:: TASK REQUIREMENTS ::
Scale the listing from its first line up to and including the line with "Action: (x=15, y=34)", copying the requests unchanged but multiplying every coordinate in the answers by 0.5 and rounding to whole numbers, with halves rounded up.

:: DATASET EXCERPTS ::
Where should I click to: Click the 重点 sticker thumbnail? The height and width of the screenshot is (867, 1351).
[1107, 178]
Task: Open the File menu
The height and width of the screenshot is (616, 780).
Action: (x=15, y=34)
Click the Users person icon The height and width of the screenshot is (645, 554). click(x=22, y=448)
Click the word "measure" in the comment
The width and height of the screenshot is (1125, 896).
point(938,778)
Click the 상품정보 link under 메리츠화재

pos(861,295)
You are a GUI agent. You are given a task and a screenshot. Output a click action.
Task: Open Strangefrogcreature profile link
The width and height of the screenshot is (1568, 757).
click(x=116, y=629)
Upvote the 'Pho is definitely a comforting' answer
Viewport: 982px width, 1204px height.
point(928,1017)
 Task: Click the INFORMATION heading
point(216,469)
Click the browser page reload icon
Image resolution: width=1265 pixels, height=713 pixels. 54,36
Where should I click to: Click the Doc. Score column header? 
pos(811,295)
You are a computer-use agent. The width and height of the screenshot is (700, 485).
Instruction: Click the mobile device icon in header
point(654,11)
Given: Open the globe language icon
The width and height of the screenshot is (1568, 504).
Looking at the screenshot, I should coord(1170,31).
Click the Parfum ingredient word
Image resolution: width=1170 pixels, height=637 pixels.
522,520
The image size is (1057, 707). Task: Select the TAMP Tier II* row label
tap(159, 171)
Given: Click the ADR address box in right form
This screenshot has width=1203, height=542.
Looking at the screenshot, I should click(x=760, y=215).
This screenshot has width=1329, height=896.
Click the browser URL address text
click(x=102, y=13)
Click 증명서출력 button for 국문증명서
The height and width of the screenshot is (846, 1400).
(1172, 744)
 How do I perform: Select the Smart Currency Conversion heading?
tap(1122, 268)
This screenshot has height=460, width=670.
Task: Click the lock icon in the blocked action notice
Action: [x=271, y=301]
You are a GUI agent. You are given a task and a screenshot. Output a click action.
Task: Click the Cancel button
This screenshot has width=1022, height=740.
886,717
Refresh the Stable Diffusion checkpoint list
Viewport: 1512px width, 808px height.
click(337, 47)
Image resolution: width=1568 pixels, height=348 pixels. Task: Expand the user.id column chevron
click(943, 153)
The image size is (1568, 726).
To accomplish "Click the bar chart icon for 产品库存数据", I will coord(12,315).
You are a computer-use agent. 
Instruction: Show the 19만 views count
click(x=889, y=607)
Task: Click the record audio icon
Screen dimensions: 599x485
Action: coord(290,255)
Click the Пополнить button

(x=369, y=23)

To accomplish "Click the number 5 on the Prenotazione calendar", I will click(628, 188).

:: FULL OUTPUT ::
Where should I click to: Click the 重点 sticker thumbnail? The height and width of the screenshot is (867, 1351).
[554, 89]
Task: Open the File menu
The height and width of the screenshot is (616, 780).
Action: (x=8, y=17)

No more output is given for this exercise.